Photo by J. Adams

About

Josiah Golson (b. 1986, Tuscaloosa, AL) is an artist, the founder of 800 Collective, and the Programs Director at Stove Works in Chattanooga, Tennessee. Golson explores personal and collective narratives of identity and advocacy through drawing, painting, poetry, performance, and video. Golson returned to his hometown of Chattanooga after earning his law degree at the University of Texas in Austin. While practicing law, he founded the 800 Collective to creatively inspire and organize civic discourse and engagement. Golson then pursued an artistic practice full time to facilitate workshops through 800 Collective and to complete The Souls of Free Folk (Polyphemus Press, 2018), an illustrated book of poetry inspired by the legacy of Black art and activism.

Golson’s workshops invite participants from diverse communities to use accessible art exercises and public projects to address social issues in creative and collaborative ways.
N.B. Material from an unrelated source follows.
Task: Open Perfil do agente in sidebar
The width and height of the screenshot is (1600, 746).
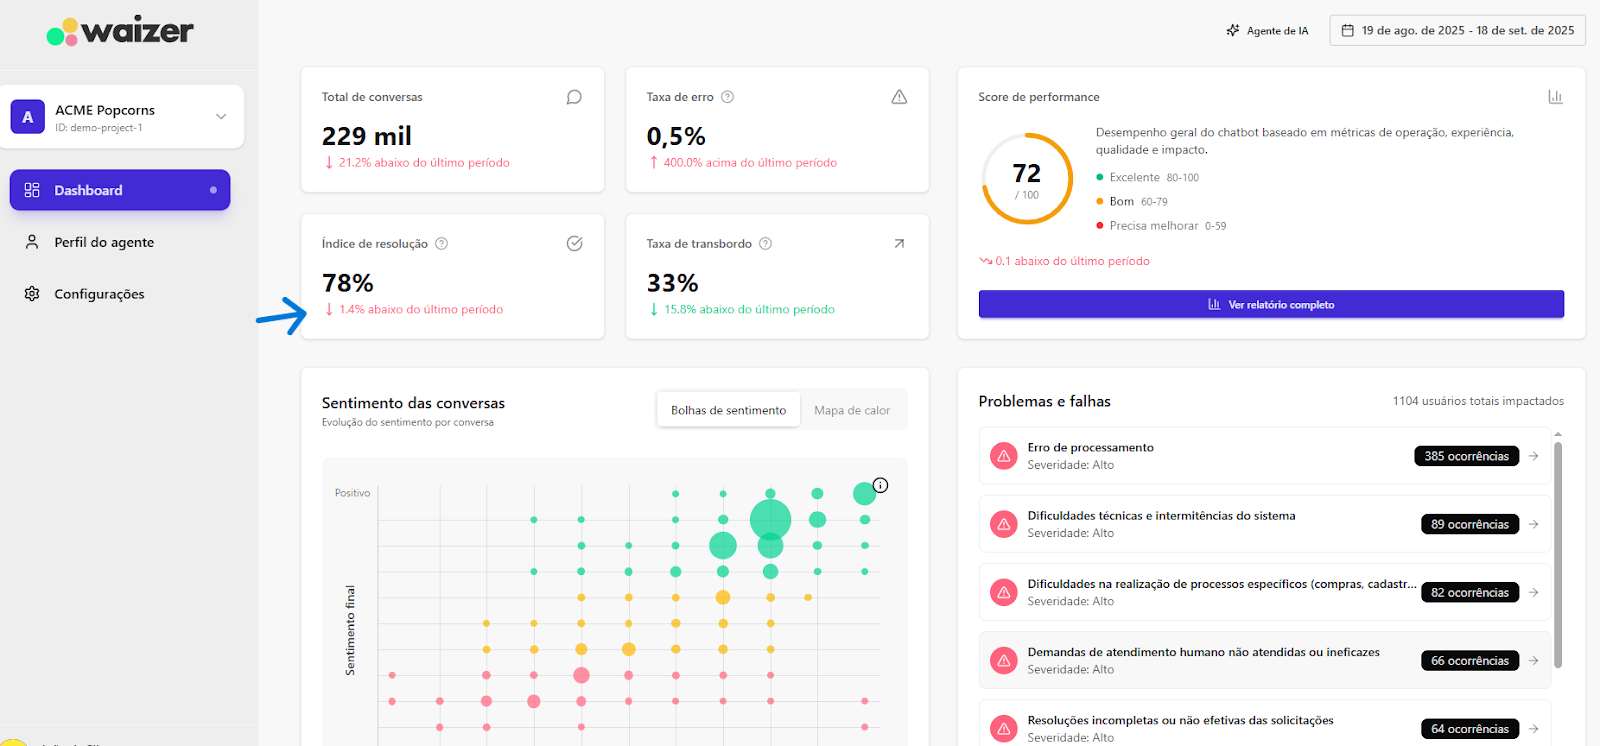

Imagining art as a means of agency, Golson designs and co-creates exercises that guide groups through inquiry and dialogue on matters concerning racial equity, healthcare, affordable housing and other issues that he hears within the communities in which he works. While prioritizing the importance and practice of listening, he draws connections and distinctions among participants and community members, and presents issues as artistic problems to engage and translate into ideas, organizing, and policy. Golson also invites communities to these conversations through workshops based in the worlds of his personal art and narratives.